Hunter’s troops would go on to Lexington, where they burned selected houses and VMI and sacked Washington College before continuing their raid.  Ironically, their delay in order to punish Lexingtonians for their perceived sins enabled Confederates to shore up defenses in preparation for what would be a decisive defeat of Hunter on June 17-18 at the Battle of Lynchburg, sending his army in retreat to West Virginia.  One can only imagine the relief of Brownsburg’s white inhabitants when the divisions of Crook and Averell left.  “They have done us much injury.” Henry Boswell Jones wrote in his diary.  “Lord have mercy upon us and them.”  For some of the slaves, however, the perspective on the Federal troops must have been different.  The war did not begin as a struggle for freedom, but it had evolved into one.  The appearance of U. S. soldiers had offered an opportunity for liberation, and when the soldiers departed some of the slaves probably went with them.  Others remained, perhaps unsure about exchanging the only world they had known for a future less certain, perhaps influenced by the loyalty and affection that paternalism sometimes promoted notwithstanding the inequality inherent in it.

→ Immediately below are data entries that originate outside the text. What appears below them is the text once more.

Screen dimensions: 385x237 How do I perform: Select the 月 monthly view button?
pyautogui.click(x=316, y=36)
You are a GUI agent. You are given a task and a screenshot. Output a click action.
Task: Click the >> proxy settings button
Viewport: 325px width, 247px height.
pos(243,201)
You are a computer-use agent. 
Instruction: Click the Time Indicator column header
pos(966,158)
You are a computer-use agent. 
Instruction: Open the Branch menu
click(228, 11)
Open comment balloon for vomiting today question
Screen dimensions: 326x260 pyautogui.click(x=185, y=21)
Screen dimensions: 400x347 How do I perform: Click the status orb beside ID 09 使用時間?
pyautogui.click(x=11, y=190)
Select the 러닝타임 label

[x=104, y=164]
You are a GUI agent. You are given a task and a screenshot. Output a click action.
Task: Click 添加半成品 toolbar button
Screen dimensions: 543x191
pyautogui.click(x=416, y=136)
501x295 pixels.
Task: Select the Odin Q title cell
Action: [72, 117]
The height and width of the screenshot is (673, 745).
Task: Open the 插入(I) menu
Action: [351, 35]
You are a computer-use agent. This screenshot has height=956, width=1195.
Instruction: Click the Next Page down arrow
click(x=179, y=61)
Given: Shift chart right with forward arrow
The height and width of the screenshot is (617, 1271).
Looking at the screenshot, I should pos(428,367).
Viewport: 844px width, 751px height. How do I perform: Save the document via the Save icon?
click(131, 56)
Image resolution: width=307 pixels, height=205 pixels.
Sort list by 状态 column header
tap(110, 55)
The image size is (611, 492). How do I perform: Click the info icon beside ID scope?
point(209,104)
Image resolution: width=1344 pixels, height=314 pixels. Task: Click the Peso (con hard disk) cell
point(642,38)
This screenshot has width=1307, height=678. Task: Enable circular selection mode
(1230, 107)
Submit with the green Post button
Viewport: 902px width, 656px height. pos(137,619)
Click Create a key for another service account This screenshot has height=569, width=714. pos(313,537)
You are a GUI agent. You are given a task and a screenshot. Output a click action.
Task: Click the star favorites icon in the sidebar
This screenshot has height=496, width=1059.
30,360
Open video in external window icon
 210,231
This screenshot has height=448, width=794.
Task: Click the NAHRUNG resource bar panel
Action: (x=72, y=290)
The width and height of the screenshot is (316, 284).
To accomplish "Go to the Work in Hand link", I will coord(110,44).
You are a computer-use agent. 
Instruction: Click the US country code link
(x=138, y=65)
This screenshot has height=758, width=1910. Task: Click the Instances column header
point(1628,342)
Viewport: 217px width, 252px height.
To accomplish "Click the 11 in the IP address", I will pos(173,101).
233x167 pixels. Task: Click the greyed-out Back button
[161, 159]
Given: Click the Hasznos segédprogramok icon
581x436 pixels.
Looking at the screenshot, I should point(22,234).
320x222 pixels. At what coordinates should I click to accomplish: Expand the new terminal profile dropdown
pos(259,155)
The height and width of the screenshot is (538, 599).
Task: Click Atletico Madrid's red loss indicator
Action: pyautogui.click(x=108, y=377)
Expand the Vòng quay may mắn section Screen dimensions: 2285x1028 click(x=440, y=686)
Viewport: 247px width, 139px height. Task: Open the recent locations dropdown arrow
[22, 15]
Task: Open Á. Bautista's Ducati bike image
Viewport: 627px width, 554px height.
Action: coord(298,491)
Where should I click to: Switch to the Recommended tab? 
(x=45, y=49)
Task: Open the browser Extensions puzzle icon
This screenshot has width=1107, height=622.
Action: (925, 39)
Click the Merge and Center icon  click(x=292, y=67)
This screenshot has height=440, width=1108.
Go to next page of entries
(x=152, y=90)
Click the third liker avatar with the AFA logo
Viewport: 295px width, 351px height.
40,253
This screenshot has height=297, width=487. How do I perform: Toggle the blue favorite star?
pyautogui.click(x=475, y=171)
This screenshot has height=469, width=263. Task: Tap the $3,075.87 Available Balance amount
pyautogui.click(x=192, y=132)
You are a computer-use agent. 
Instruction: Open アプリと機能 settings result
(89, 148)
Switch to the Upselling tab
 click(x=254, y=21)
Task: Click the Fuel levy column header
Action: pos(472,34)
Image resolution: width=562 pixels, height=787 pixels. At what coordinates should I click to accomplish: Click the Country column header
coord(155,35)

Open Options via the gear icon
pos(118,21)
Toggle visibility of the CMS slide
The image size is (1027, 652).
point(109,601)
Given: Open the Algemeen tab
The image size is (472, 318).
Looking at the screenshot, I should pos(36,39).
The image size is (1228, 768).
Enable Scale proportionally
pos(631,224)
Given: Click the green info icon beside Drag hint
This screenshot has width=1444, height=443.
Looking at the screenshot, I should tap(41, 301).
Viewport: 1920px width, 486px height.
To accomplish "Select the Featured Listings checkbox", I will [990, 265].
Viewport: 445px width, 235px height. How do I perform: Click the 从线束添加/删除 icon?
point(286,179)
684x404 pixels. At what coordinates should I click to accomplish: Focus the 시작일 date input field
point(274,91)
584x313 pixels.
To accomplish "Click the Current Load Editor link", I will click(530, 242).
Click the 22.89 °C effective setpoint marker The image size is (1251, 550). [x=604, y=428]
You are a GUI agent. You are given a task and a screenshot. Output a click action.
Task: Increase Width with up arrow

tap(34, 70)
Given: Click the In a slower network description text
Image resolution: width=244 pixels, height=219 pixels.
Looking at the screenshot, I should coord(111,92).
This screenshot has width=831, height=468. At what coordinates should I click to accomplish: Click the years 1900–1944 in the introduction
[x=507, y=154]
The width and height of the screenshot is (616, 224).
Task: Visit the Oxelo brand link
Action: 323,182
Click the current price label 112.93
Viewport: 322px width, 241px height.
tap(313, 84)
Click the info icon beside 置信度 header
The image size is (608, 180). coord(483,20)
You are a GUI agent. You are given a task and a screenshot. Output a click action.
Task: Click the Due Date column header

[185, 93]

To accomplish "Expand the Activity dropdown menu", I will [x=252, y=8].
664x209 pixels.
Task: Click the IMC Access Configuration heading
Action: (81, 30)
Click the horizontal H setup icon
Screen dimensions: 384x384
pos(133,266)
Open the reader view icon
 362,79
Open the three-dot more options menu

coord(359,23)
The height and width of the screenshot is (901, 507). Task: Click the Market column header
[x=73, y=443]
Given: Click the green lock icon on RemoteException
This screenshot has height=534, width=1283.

Photograph of United States Army General David Hunter, c. 1861. Courtesy of the Library of Congress, http://www.loc.gov/pictures/item/2005683062/

Photograph of United States Army General William W. Averell by Matthew B. Brady, between 1860 and 1865. Courtesy of the Library of Congress, http://loc.gov/pictures/resource/cwpb.05434/.

Photograph of United States Army General George Crook by Matthew Brady, between 1870 and 1880.  Image courtesy of the Library of Congress.

Confederate States of America Army General John McCausland, 1864. Courtesy of Bob Driver.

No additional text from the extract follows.